#### Assignment:
Output every record exactly and leave each picture out.

*** Materials provided Section Begins ***

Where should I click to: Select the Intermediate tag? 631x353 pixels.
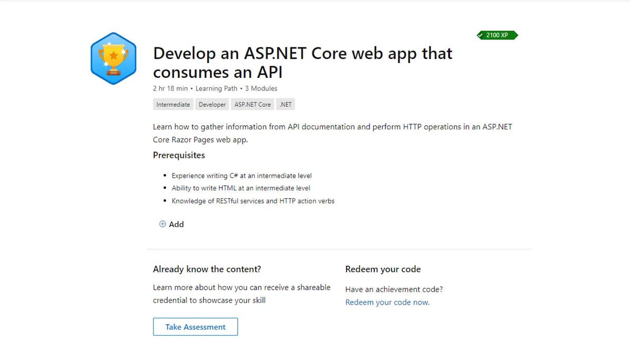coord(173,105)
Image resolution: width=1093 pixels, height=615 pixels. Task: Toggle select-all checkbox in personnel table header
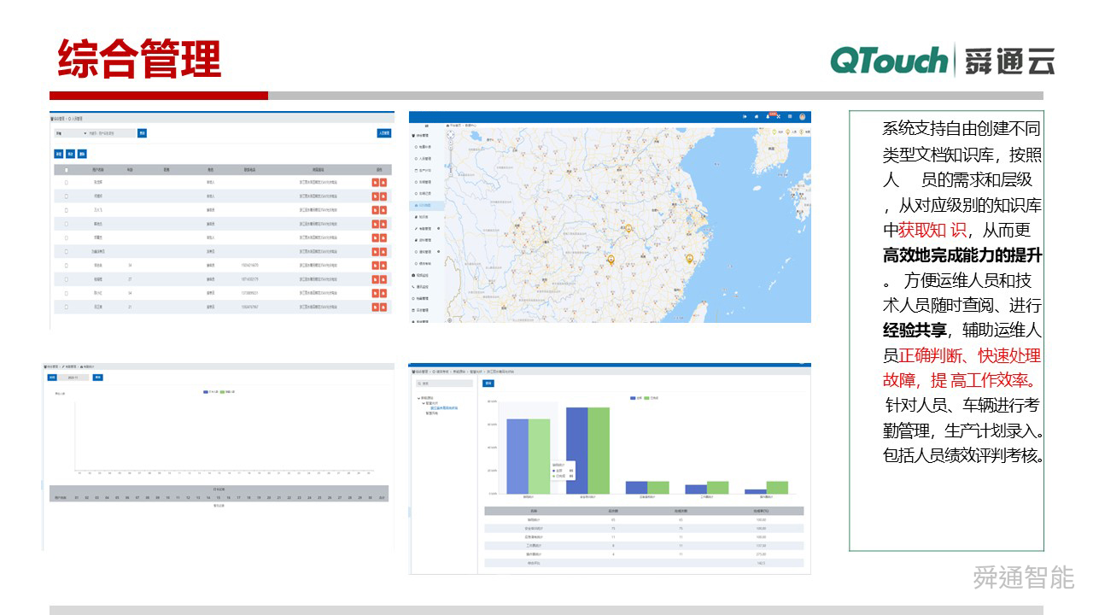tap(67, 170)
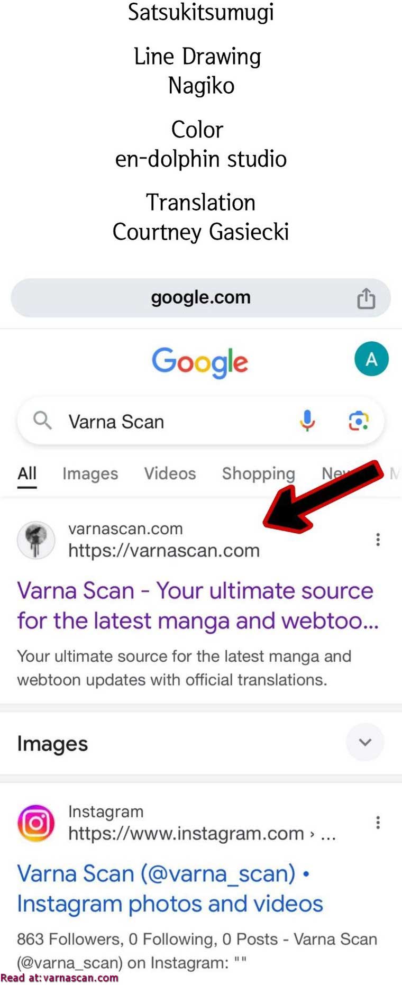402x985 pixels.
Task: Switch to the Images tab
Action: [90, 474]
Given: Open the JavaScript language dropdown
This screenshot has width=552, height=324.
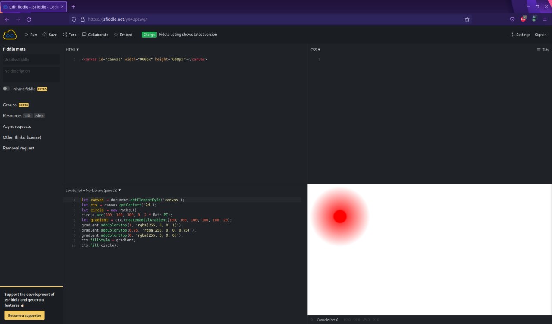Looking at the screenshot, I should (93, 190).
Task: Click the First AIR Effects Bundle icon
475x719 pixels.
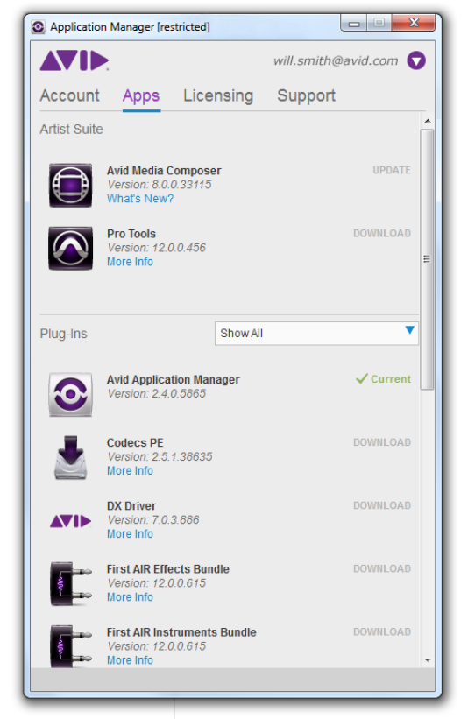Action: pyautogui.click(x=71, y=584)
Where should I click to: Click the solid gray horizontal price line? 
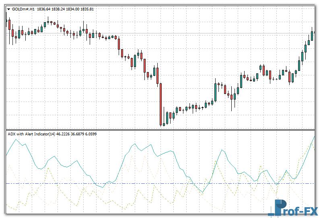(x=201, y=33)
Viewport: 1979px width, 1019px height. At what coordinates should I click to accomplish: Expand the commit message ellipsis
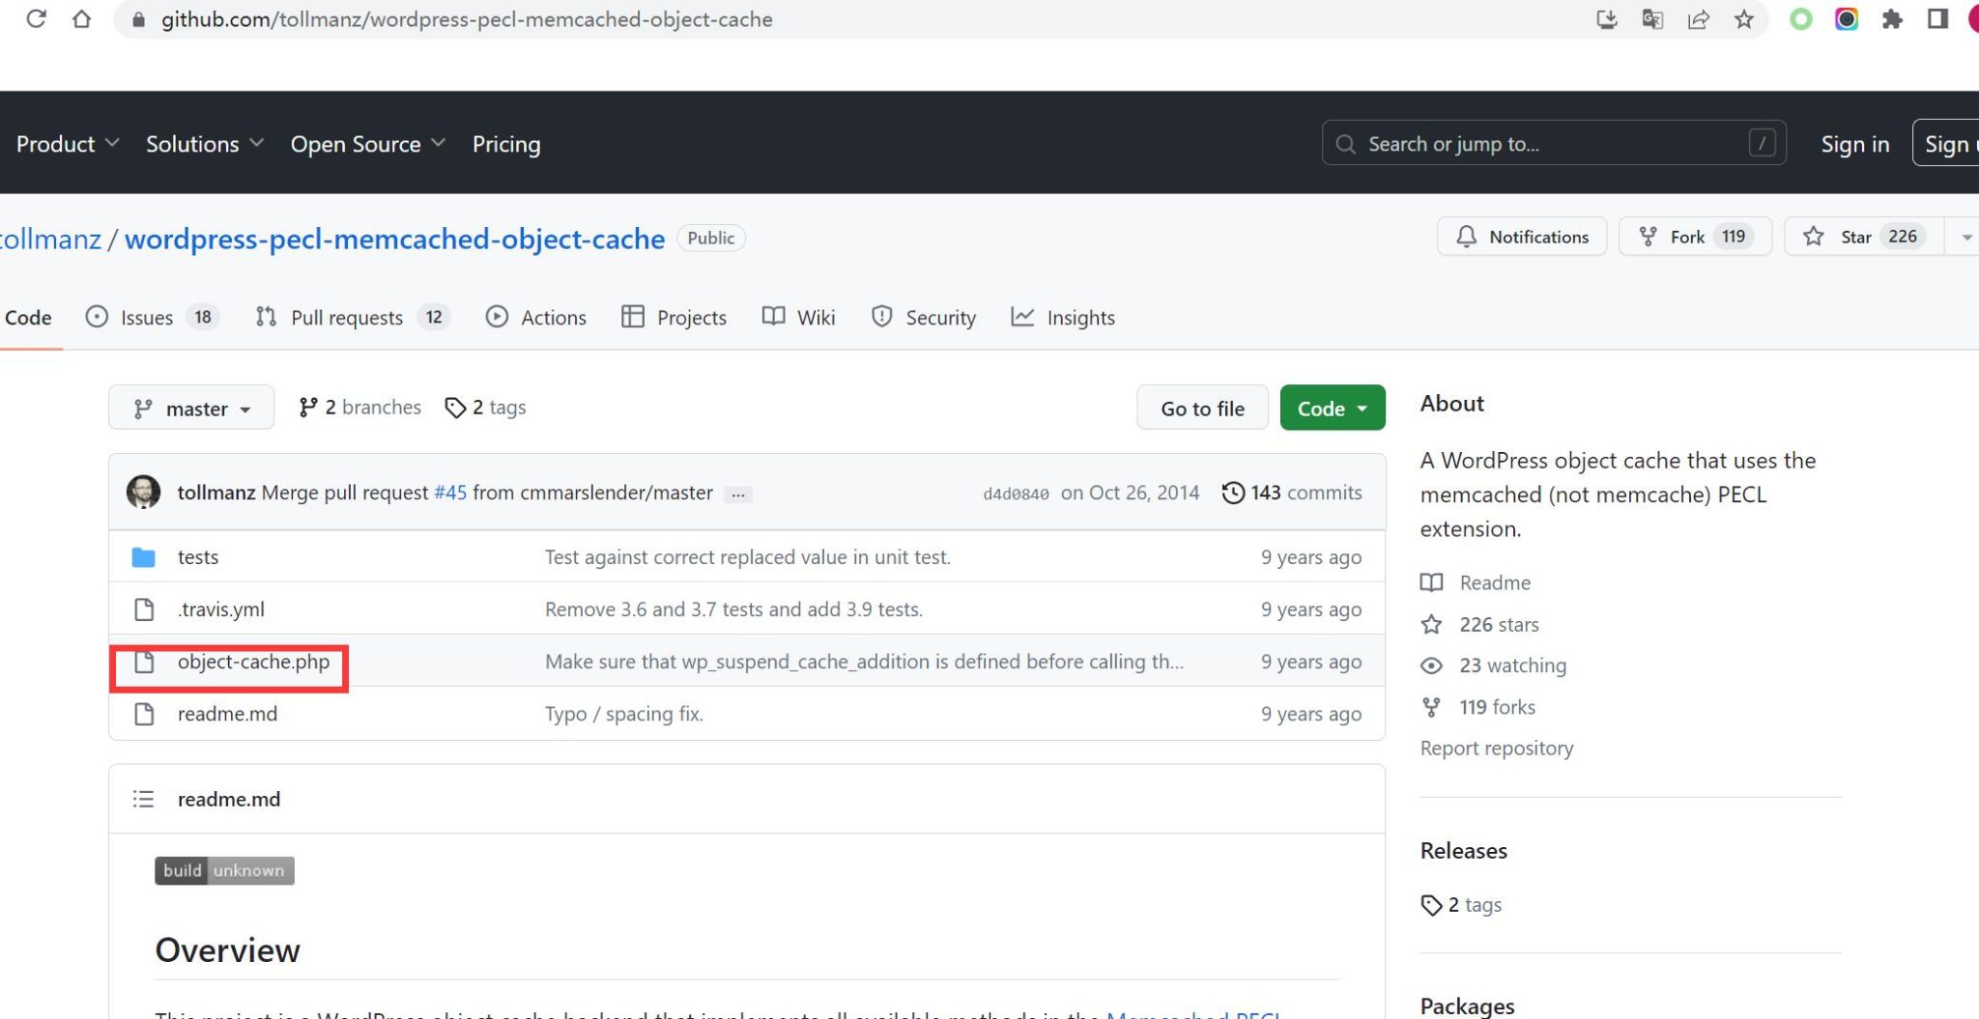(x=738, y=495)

*** Materials provided Section Ends ***

#### Task solution:
Where should I click to: Select the Intermediate tag? 631x353 pixels.
coord(173,105)
Image resolution: width=1093 pixels, height=615 pixels. Task: Toggle select-all checkbox in personnel table header
tap(67, 170)
402x985 pixels.
Task: Switch to the Images tab
Action: [90, 474]
Given: Open the JavaScript language dropdown
This screenshot has width=552, height=324.
Looking at the screenshot, I should (93, 190).
Task: Click the First AIR Effects Bundle icon
475x719 pixels.
Action: pyautogui.click(x=71, y=584)
Where should I click to: Click the solid gray horizontal price line? 
(x=201, y=33)
Viewport: 1979px width, 1019px height. At what coordinates should I click to accomplish: Expand the commit message ellipsis
(x=738, y=495)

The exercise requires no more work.